After markets closed on Tuesday, the Markham, Ont.-based long-term care and home health care services company reported revenue of $440.3-million, up from $359.1-million a year earlier. The results beat expectations of $415.4-million, according to S&P Capital IQ.
Adjusted EBITDA came in at $50.8-million up from $36.1-million a year ago and ahead of expectations of $38.1-million.
Net earnings of $24.1-million or 28.1 cents per share were in line with expectations and compared to $16.3-million or 18.7 cents a year ago.
Adjusted funds from operations (AFFO) came in at $29.5-million or 34.5 cents, ahead of expectations of 28 cents and up from $23.1-million or 25.3 cents a year ago.
“This quarter marks our strongest performance in recent years, reflecting margin improvements across all segments, augmented by a full quarter impact of our recent acquisitions,” said CEO Michael Guerriere in a release. “The aging demographic is driving demand in a fragmented seniors care market, providing opportunity for further accretive acquisitions that demonstrate the value creation potential of our strategy.”
National Bank Financial analyst Giuliano Thornhill said in a Nov. 11 note that the company “delivered a strong Q3 beat, driven by robust HHC [home health care] growth and margin expansion, reinforcing its position as a compelling play on demographic and system-driven health care demand.”
Mr.

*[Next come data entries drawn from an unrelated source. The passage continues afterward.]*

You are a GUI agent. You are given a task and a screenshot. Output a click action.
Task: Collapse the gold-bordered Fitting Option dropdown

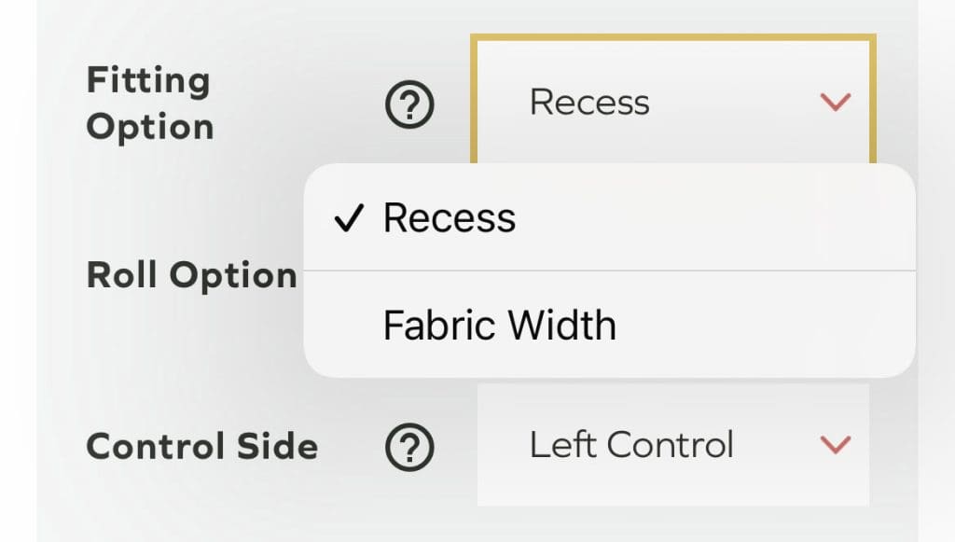(x=671, y=101)
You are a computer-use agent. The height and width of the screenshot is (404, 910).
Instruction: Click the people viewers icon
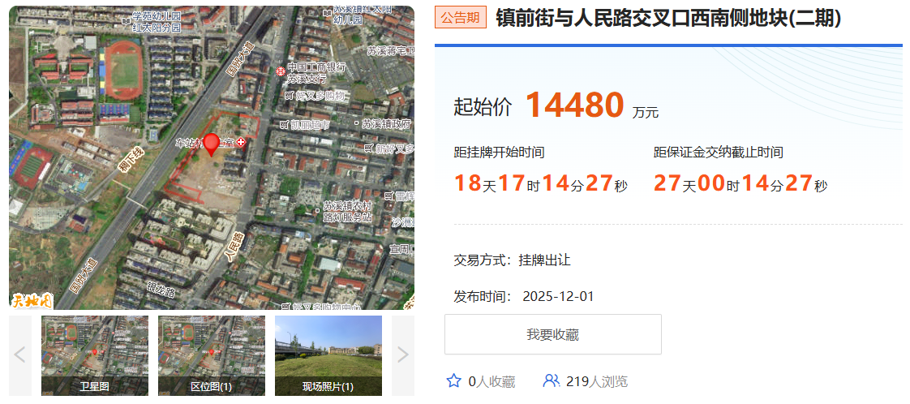552,380
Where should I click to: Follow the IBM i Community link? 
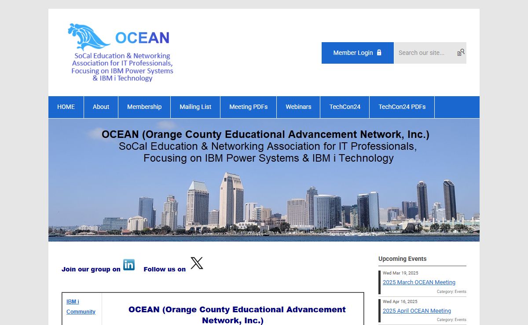(x=81, y=307)
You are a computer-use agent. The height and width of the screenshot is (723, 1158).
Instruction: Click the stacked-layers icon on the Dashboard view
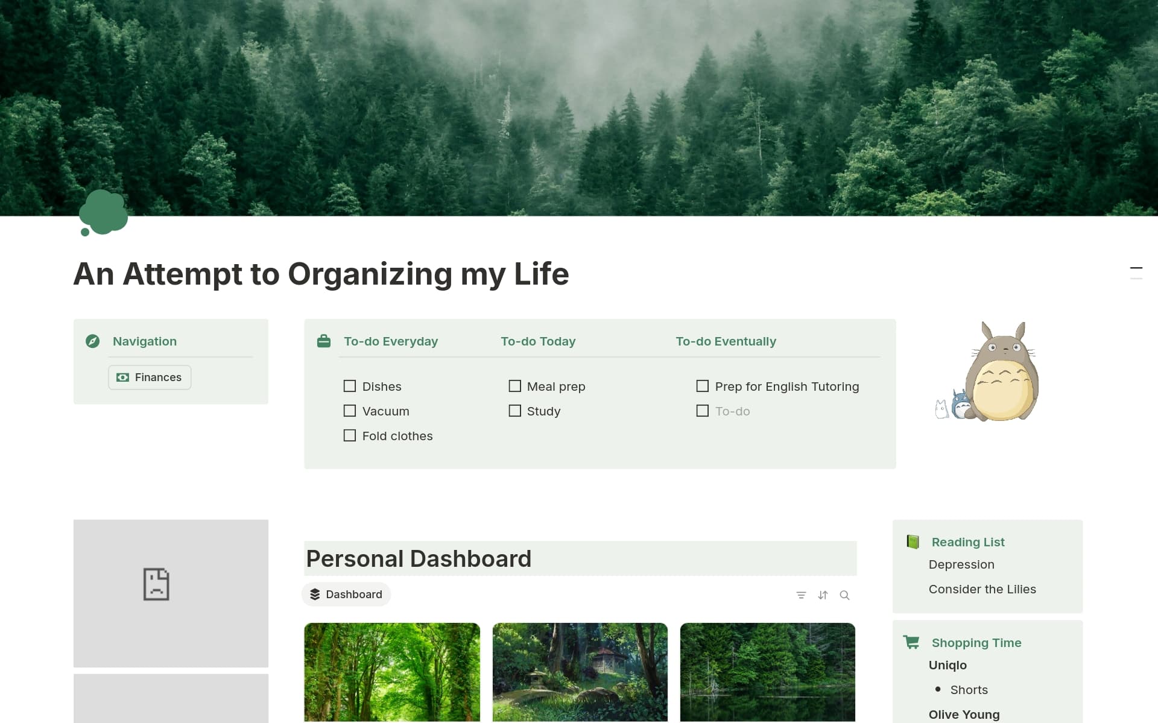tap(314, 594)
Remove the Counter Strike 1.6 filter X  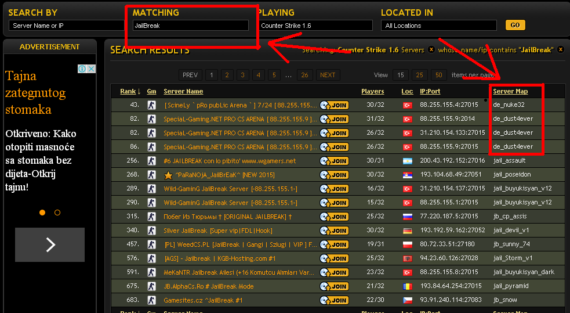pos(431,50)
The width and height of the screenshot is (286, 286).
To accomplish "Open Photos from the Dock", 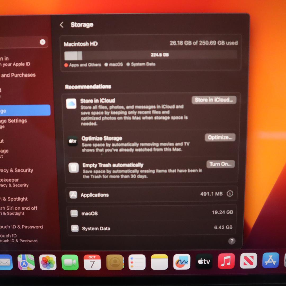I will 48,262.
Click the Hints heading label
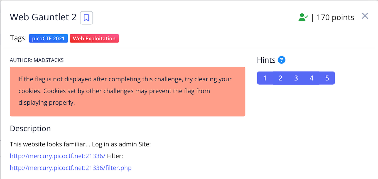The image size is (378, 179). [x=266, y=60]
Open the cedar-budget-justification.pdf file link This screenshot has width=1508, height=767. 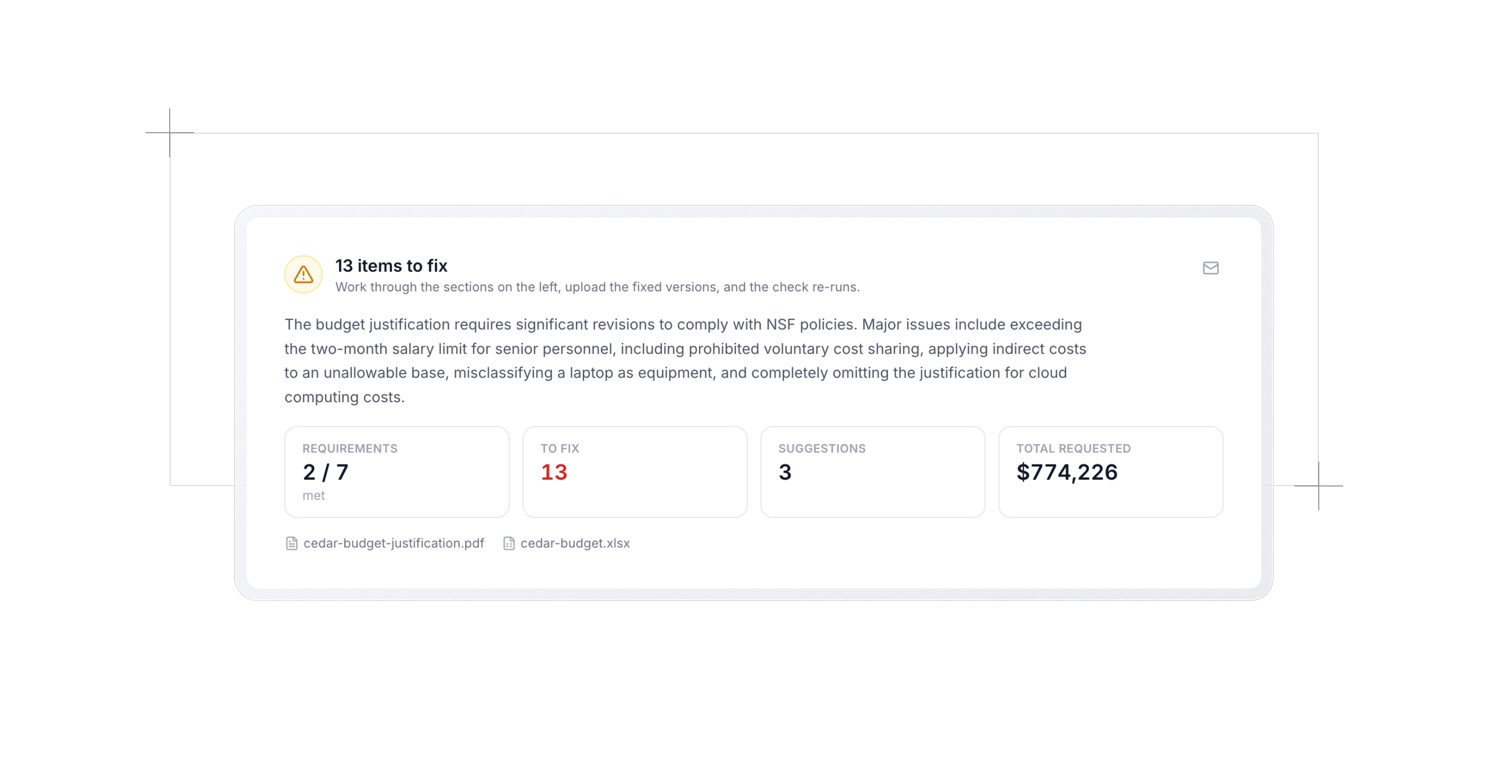point(393,543)
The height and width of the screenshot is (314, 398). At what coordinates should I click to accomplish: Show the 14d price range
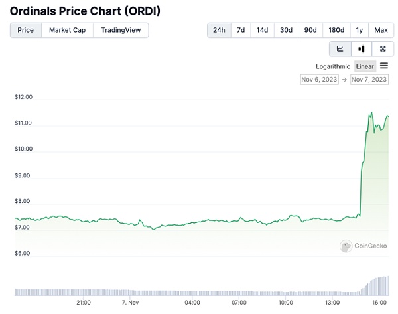tap(263, 30)
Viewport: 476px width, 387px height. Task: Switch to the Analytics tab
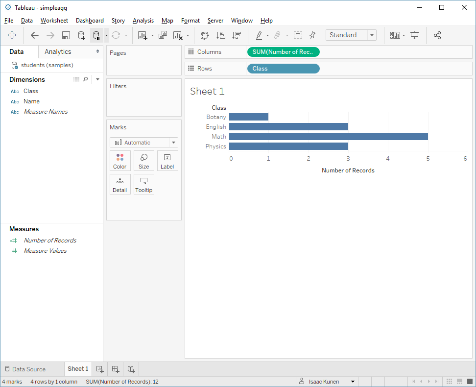pyautogui.click(x=58, y=51)
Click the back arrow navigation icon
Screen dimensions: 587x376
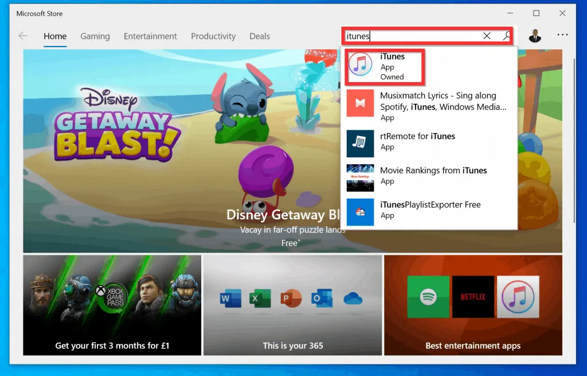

Thornhill, who has an “outperform” (buy) rating and $17.50 target price on the stock, also wrote that he expects “accelerating demographics and a struggling health care system to continue to drive demand” for the company.
“With both primary risks (labour availability/policy) muted near term, we expect EXE’s shares to re-rate higher and more accurately reflect its organic growth potential and capital-light structure. At 10x EBITDA vs. our 11x target plus low leverage levels, EXE remains attractively valued.”
Canaccord Genuity analyst Tania Armstrong-Whitworth said AFFO was above her estimate of 28 cents per share. “Based on EXE’s $0.126/share dividend in Q3, the payout ratio was a healthy 36% (down sequentially from 43% in Q2),” she wrote in a note. She has a “buy” and $16.50 price target on the stock.
**
Stingray Group Inc. (RAY-A-T) shares closed up 17 per cent on Wednesday after the company reported second-quarter earnings that beat expectations and announced an acquisition.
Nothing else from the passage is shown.